O ministro Alexandre de Moraes, do STF (Supremo Tribunal Federal), decidiu nesta sexta-feira (9) manter a prisão preventiva de Domingos Inácio Brazão, réu acusado de ser um dos mandantes do assassinato da vereadora Marielle Franco (PSOL-RJ).
A decisão atende à exigência do Código de Processo Penal, que determina a reavaliação da prisão preventiva a cada 90 dias. Para Moraes, permanecem os fundamentos que justificam a custódia, como a gravidade dos crimes, a “periculosidade social” e a necessidade de preservar o regular andamento do processo.
Na decisão, o ministro afirma que Domingos e seu irmão, Chiquinho Brazão, teriam cooptado o delegado Rivaldo Barbosa, então chefe da Divisão de Homicídios do Rio de Janeiro, para dificultar as investigações. Segundo o magistrado, o plano do crime teria sido previamente comunicado ao delegado, com acerto de apoio para eventuais interferências nas apurações.
Moraes também destacou a ligação dos irmãos Brazão com a milícia do Rio e o poder político e financeiro que ainda exercem. Esses fatores, segundo o ministro, reforçam o risco de interferência no processo caso Domingos estivesse em liberdade.
“A periculosidade do acusado está amplamente demonstrada nos autos, notadamente em razão do poderio econômico de que dispõe e dos contatos com redes ilícitas existentes no Município do Rio de Janeiro”, escreveu Moraes ao justificar a manutenção da prisão.

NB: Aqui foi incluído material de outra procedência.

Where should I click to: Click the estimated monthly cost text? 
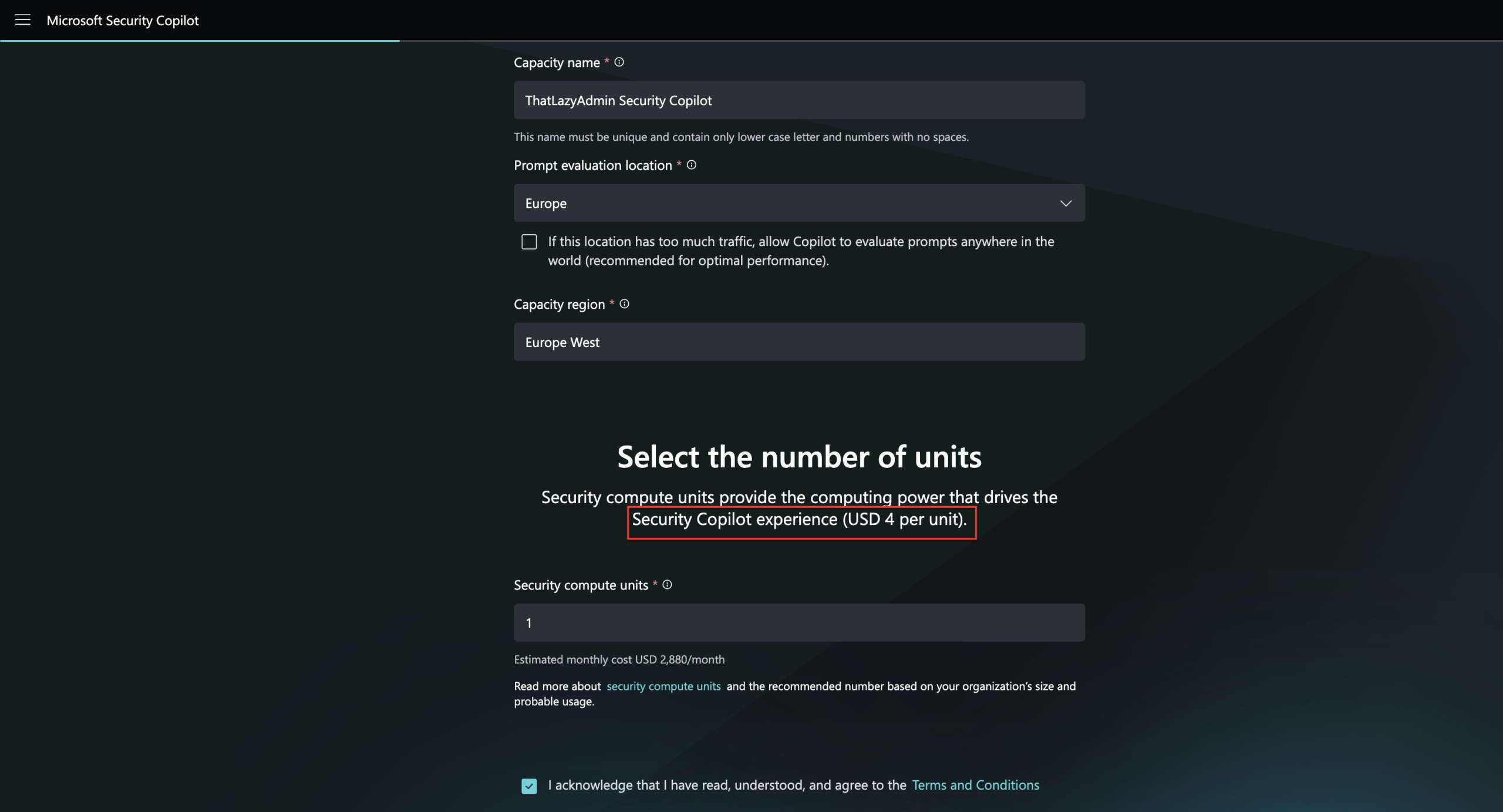(x=619, y=659)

A ação penal que apura os mandantes do assassinato de Marielle Franco está na fase final e aguarda julgamento pela Primeira Turma do STF, com sessões marcadas para 24 e 25 de fevereiro. Além de Domingos Brazão, são réus no processo:
- Chiquinho Brazão (ex-deputado federal);
- Rivaldo Barbosa de Araújo Júnior (delegado da Polícia Civil do RJ);
- Ronald Paulo Alves (major da PM);
- e Robson Calixto Fonseca (policial militar).
Todos estão presos preventivamente ou em prisão domiciliar. Em maio, a PGR (Procuradoria-Geral da República) pediu a condenação dos réus por organização criminosa e homicídio.